Francisco Giner de los Ríos

Spanish intellectual, thinker, educator and art critic born in Ronda, Malaga, leader of the liberal pedagogical trend known as Krausismo. Son of public treasury official Francisco Giner de la Fuente and Bernarda de los Ríos Rosas, he was educated in Sevilla and Cádiz and earned a bachelor's degree in Alicante. He studied at the Universidad de Barcelona, ​​where he was a disciple of professor LLorens and completed law, philosophy and letters at the University of Granada. In Granada he also developed his taste for painting and music and collaborated with the magazine Meridional, where he published his first literary and political articles. He moved to Madrid (1863), following an invitation from his uncle and deputy Ríos Rosas, to take up a job in the diplomatic corps. In the Spanish capital, he did his doctorate in law at the Universidad Central, during which he met and became friends with the master Sanz del Río, main representative in Spain of the Krausist doctrine and thus became a supporter of the liberal ideas of the great German jurist Karl Krause.

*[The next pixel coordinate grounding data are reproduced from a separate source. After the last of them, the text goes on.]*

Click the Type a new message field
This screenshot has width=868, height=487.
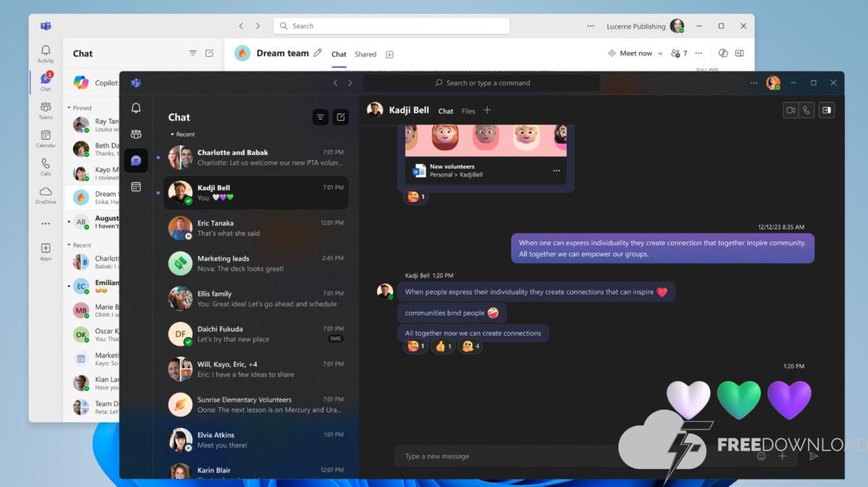click(x=564, y=456)
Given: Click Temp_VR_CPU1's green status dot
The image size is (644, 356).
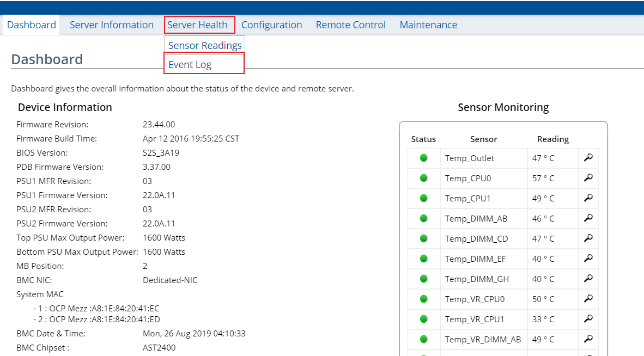Looking at the screenshot, I should (x=423, y=319).
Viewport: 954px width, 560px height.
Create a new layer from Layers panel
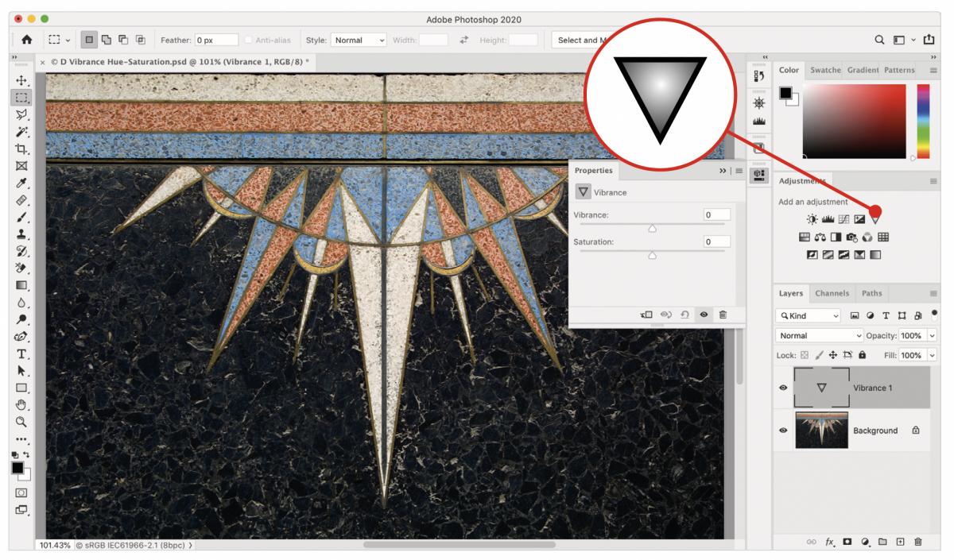pyautogui.click(x=900, y=542)
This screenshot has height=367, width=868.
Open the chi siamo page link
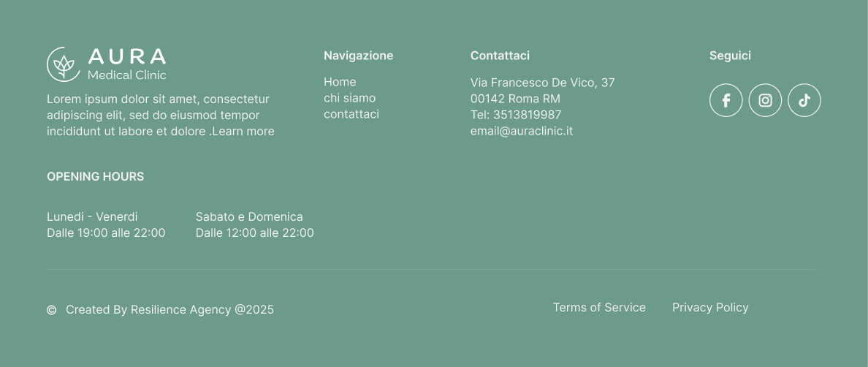pos(349,98)
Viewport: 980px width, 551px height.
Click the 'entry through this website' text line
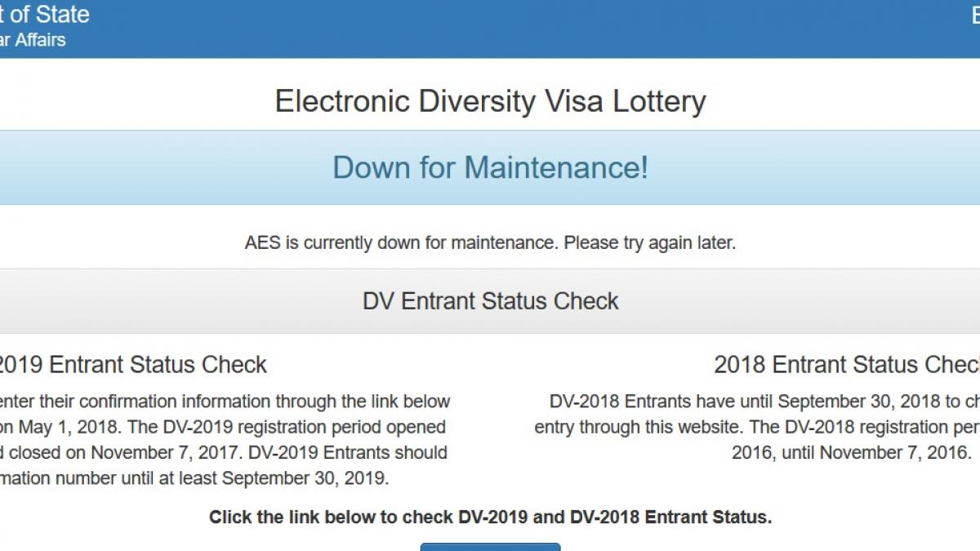pos(756,427)
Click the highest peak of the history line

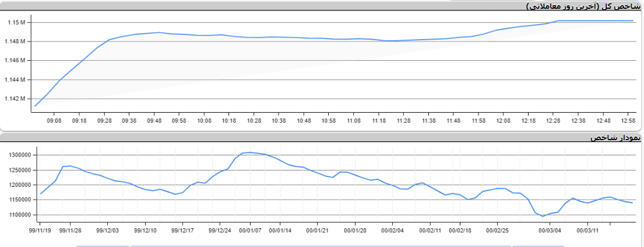click(x=250, y=152)
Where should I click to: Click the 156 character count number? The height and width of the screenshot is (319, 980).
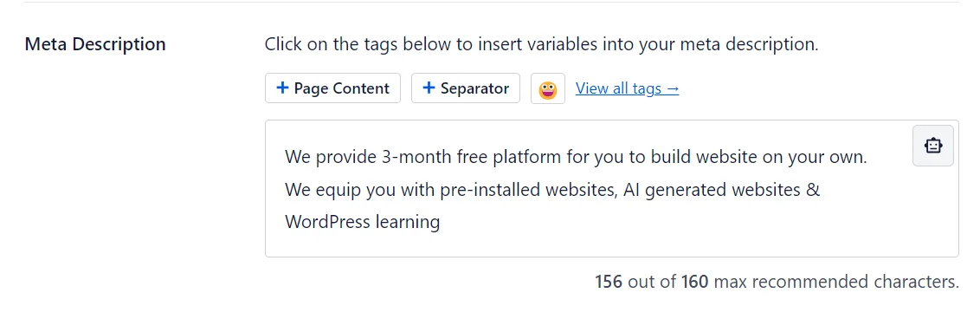[608, 282]

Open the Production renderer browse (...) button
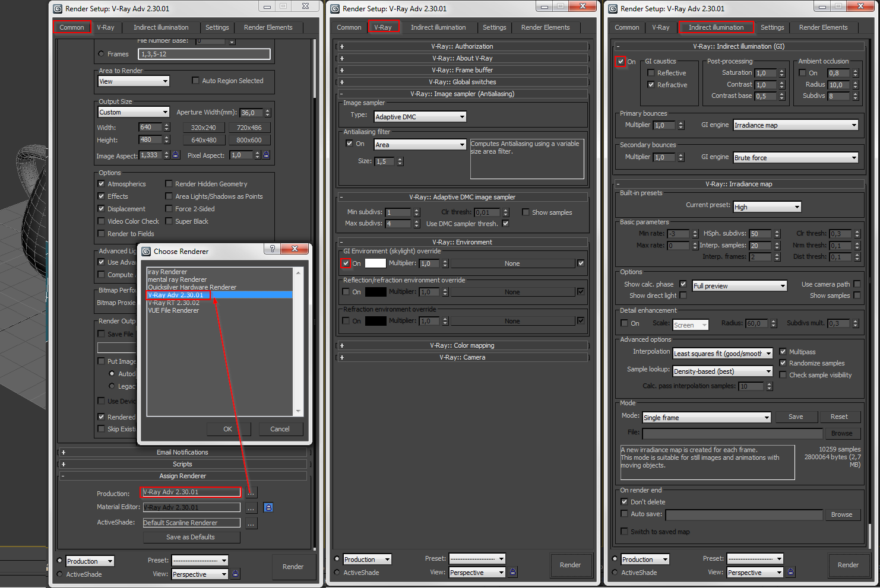point(251,492)
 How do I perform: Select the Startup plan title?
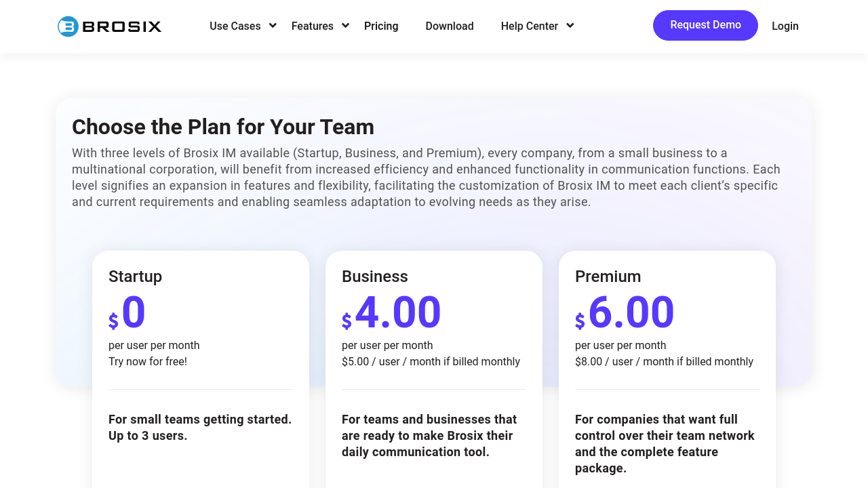tap(135, 277)
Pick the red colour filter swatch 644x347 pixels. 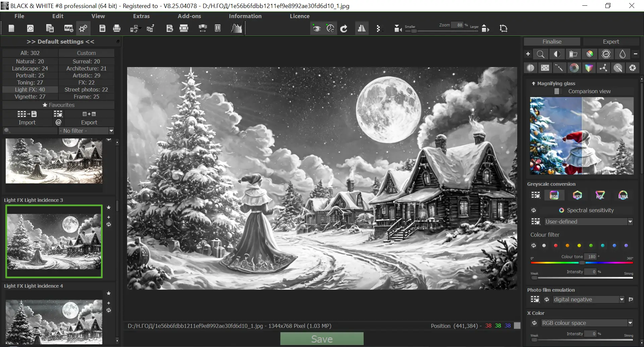(x=556, y=246)
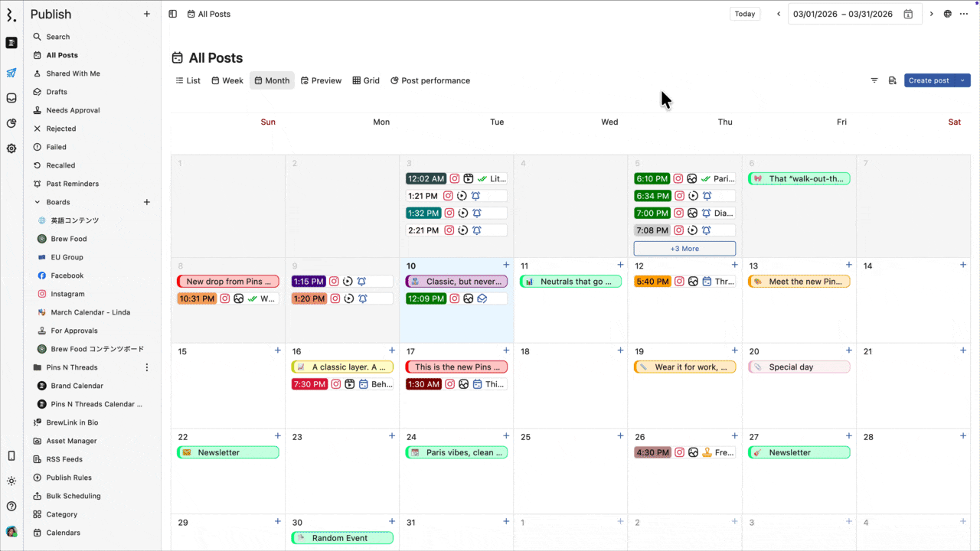Click the Publish paper plane icon
Image resolution: width=980 pixels, height=551 pixels.
11,73
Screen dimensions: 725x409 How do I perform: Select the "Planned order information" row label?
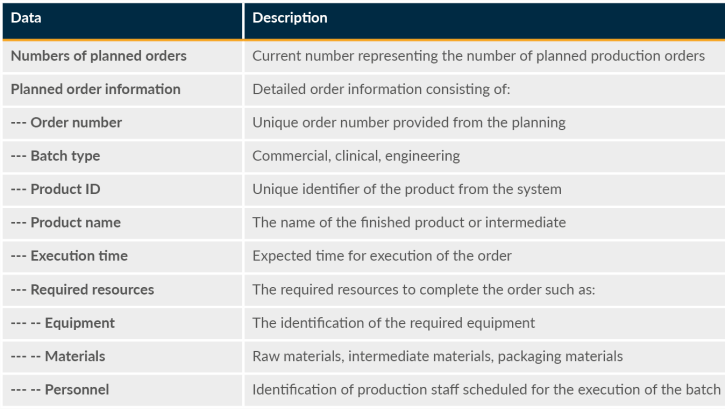coord(95,89)
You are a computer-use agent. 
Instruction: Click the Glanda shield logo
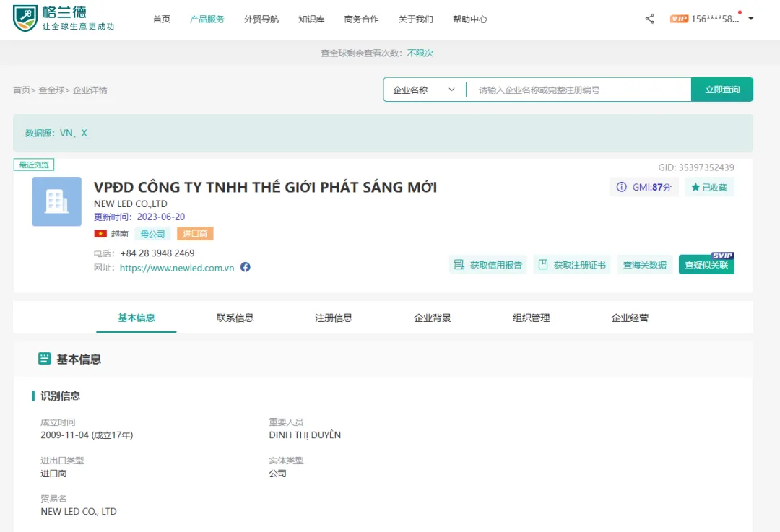tap(25, 19)
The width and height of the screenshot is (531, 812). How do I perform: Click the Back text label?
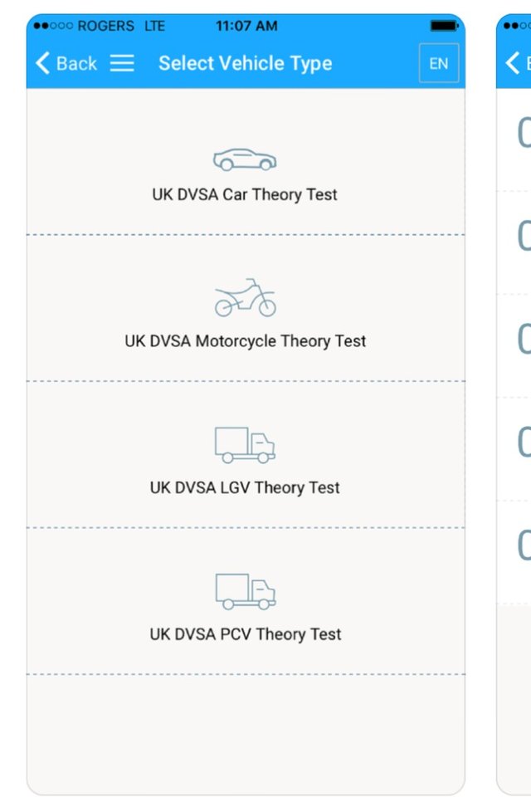point(76,64)
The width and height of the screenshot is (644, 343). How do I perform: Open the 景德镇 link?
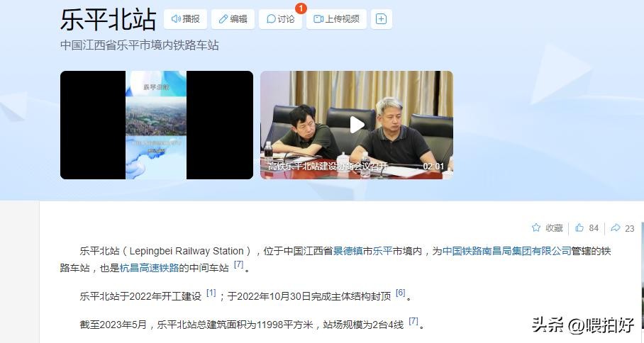point(348,251)
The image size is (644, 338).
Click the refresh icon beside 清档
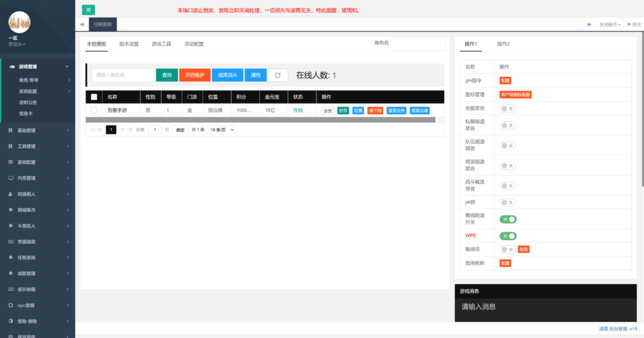point(277,75)
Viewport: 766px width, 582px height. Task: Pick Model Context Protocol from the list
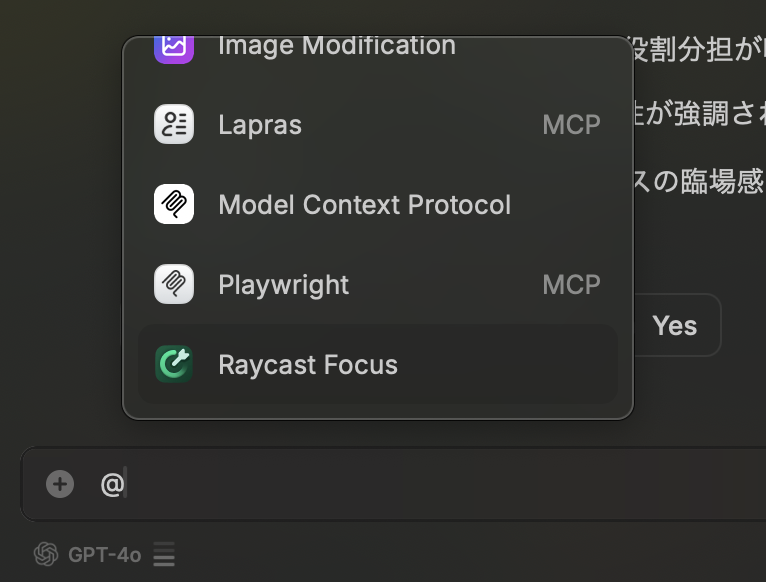coord(364,204)
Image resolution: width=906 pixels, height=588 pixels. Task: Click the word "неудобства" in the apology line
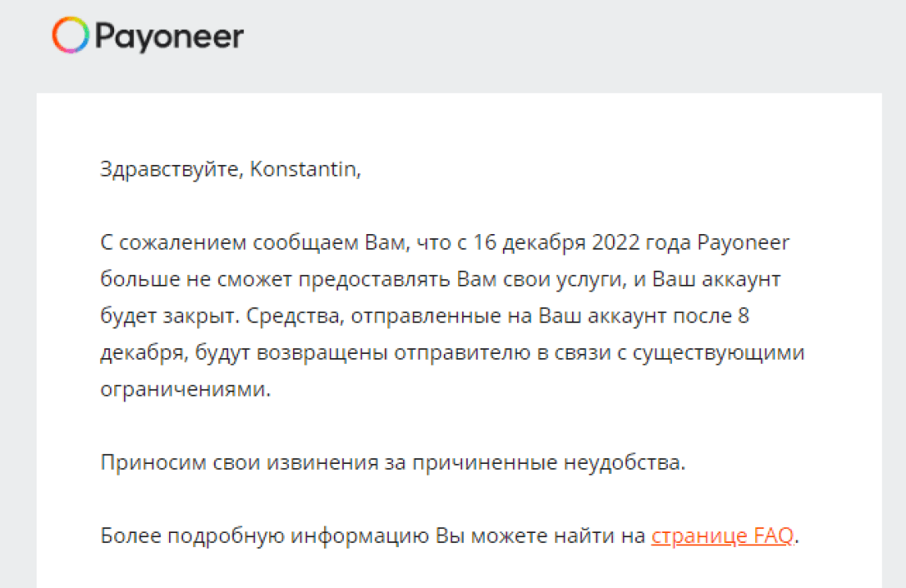click(x=630, y=462)
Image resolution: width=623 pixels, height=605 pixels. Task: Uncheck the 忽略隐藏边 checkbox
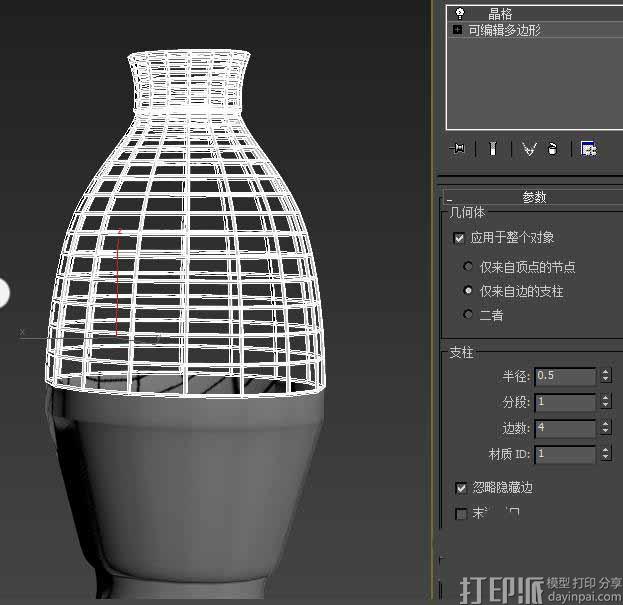pos(461,488)
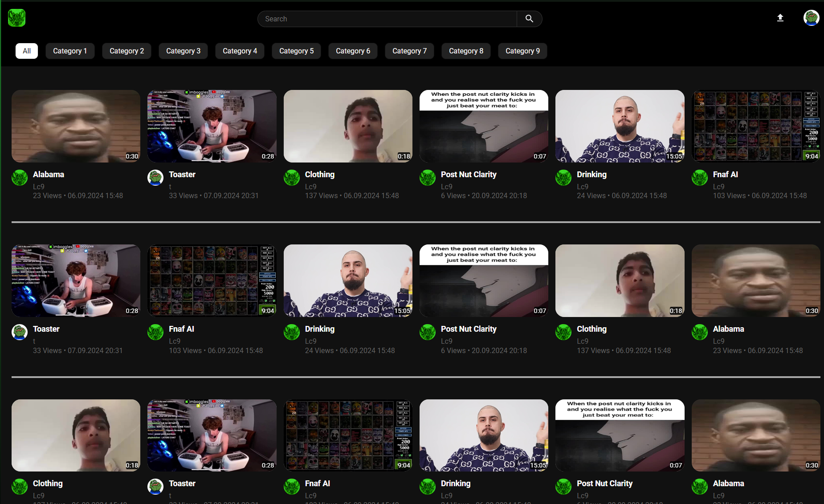Click the search magnifier button
The width and height of the screenshot is (824, 504).
tap(529, 19)
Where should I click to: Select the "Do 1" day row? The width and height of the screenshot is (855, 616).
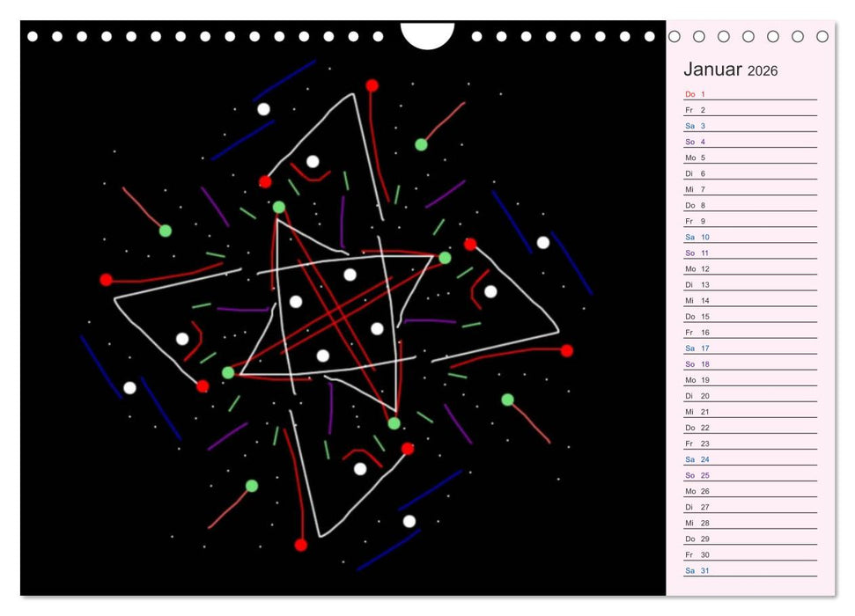click(750, 94)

Appointed professor of the Chair of Philosophy of Law and International Law at the University of Madrid (1866), he attacked the clergy's interference in education and, therefore, he was fired and imprisoned (1867) together with his friend del Río, at the behest of the minister Isabelin Marqués de Orovio, a radical defender of the church's direct intervention in education public. With the revolution (1868) that dethroned Isabel II, her chair was restored and, from then on, she developed a new and intense teaching activity. With the return to power of the minister Orovio (1875) appointed by Alfonso XII, he was forced to resign from his chair and was imprisoned in Cádiz. Liberated (1876), the fearless educator decided to invest in the creation project of the Universidad Libre de Andalucía, in Gibraltar.
He associated himself with other like-minded professors, and founded (1876) the Institución Libre de Enseñanza, for which he designed an education system independent of church and state, covering all the levels. In subsequent years, he wrote important works in the field of education, such as Institución libre de enseñanza (1884) and Pedagogía universitaria (1905) and died in Navacerrada, Madrid. In Latin America, the strong influence of undeniable elements of the Krausist pedagogy in the beginning of the 20th century was felt, of this venerable Spanish figure and his group, particularly Chile, Argentina, Uruguay, Brazil, Peru, Colombia, Venezuela and Mexico.